説明

干渉対物レンズ及び当該干渉対物レンズを備えた光干渉測定装置

【課題】測定・観察の可能な測定対象物の選択範囲を増加させ、作業性を向上させることのできる構成を有する干渉対物レンズ及びこの干渉対物レンズを備えた光干渉測定装置を提供する。
【解決手段】光出射部10からの光を測定対象物Wに照射する干渉対物レンズ30において、干渉対物レンズ30の先端部には干渉光学系100が設けられ、干渉光学系100は、光出射部10からの光を測定対象物Wに対して収束させるレンズ群130と、レンズ群130よりも光出射部10側に配される参照ミラー120と、レンズ群130の光軸L方向の中央に配され、光出射部10からの光を参照光路と測定光路とに分岐させると共に、参照光路からの反射光と測定光路からの反射光とを干渉光として出力させるハーフミラー140と、を備え、レンズ群130は、ハーフミラー140に対して光軸L方向の一方と他方とが対称となるように構成されている。

__課題の条件__.
干渉対物レンズの文章のうち、「干渉対物レンズ及び当該干渉対物レンズを備えた光干渉測定装置」から始まり「となるように構成されている。」まで続く部分を、一字も変えずに書き写してください。

__与えられたデータ__.
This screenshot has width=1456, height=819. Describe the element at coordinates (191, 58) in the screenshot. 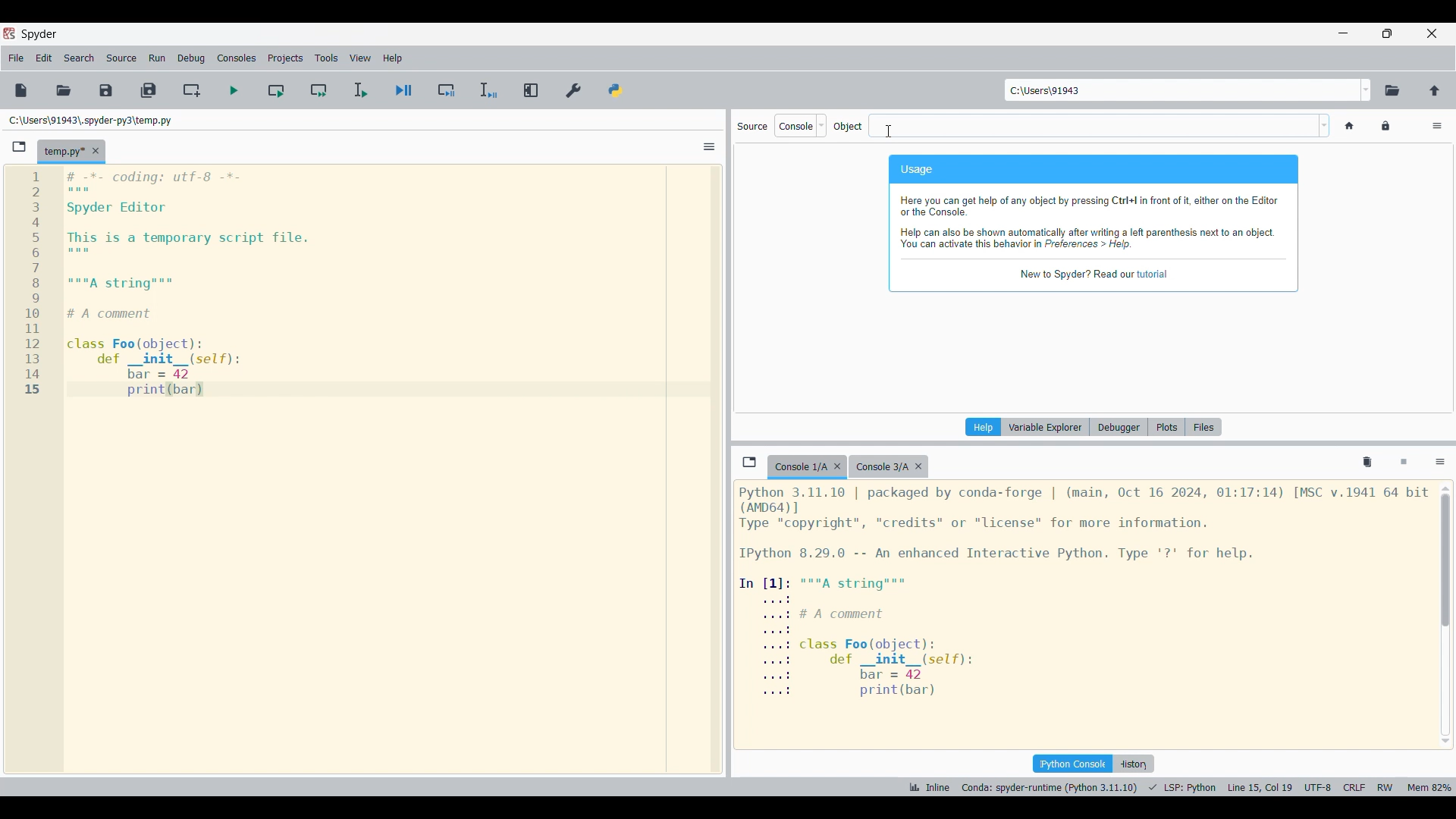

I see `Debug menu` at that location. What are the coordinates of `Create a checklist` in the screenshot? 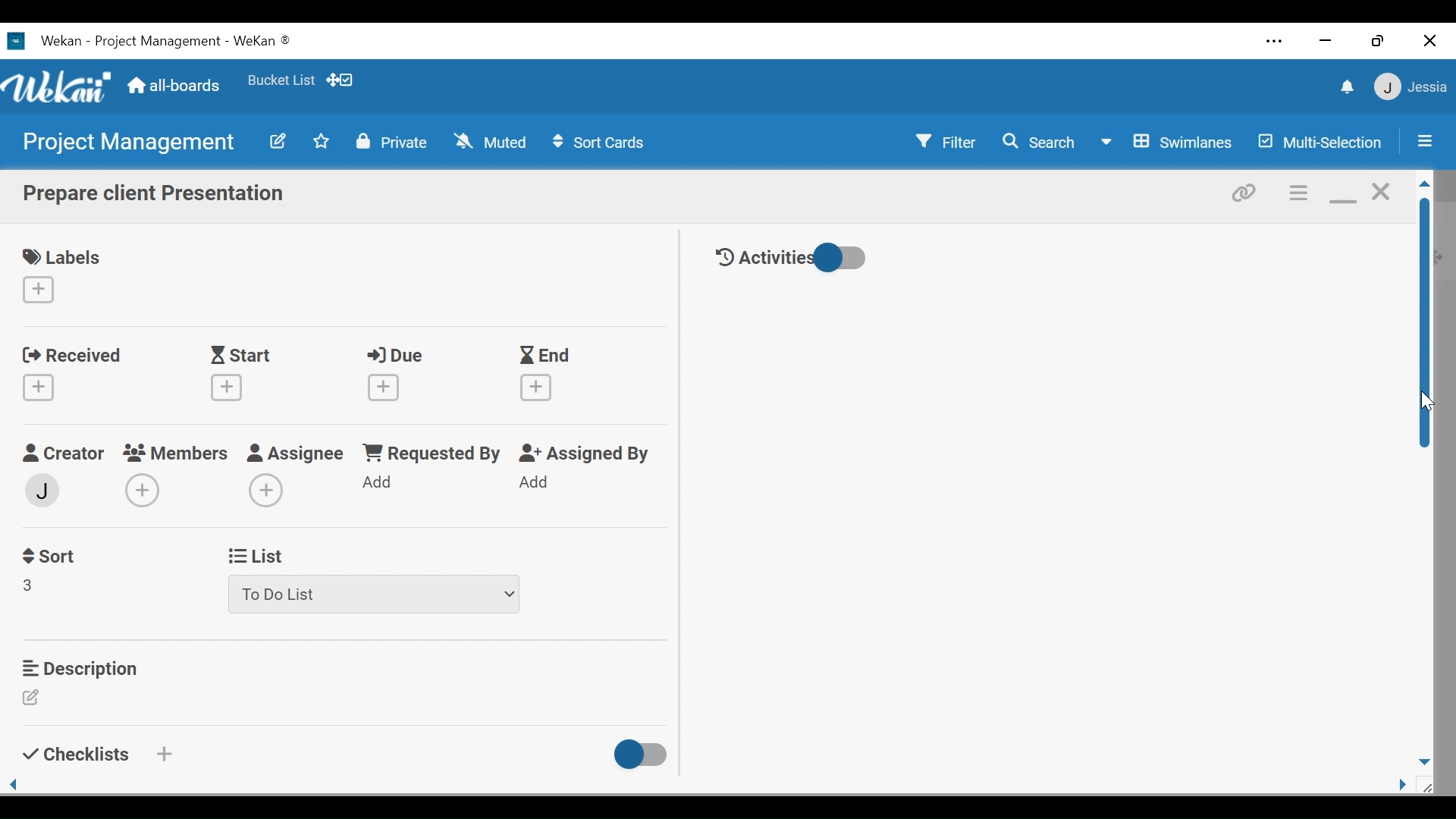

__解答結果__.
干渉対物レンズ及び当該干渉対物レンズを備えた光干渉測定装置

【課題】測定・観察の可能な測定対象物の選択範囲を増加させ、作業性を向上させることのできる構成を有する干渉対物レンズ及びこの干渉対物レンズを備えた光干渉測定装置を提供する。
【解決手段】光出射部10からの光を測定対象物Wに照射する干渉対物レンズ30において、干渉対物レンズ30の先端部には干渉光学系100が設けられ、干渉光学系100は、光出射部10からの光を測定対象物Wに対して収束させるレンズ群130と、レンズ群130よりも光出射部10側に配される参照ミラー120と、レンズ群130の光軸L方向の中央に配され、光出射部10からの光を参照光路と測定光路とに分岐させると共に、参照光路からの反射光と測定光路からの反射光とを干渉光として出力させるハーフミラー140と、を備え、レンズ群130は、ハーフミラー140に対して光軸L方向の一方と他方とが対称となるように構成されている。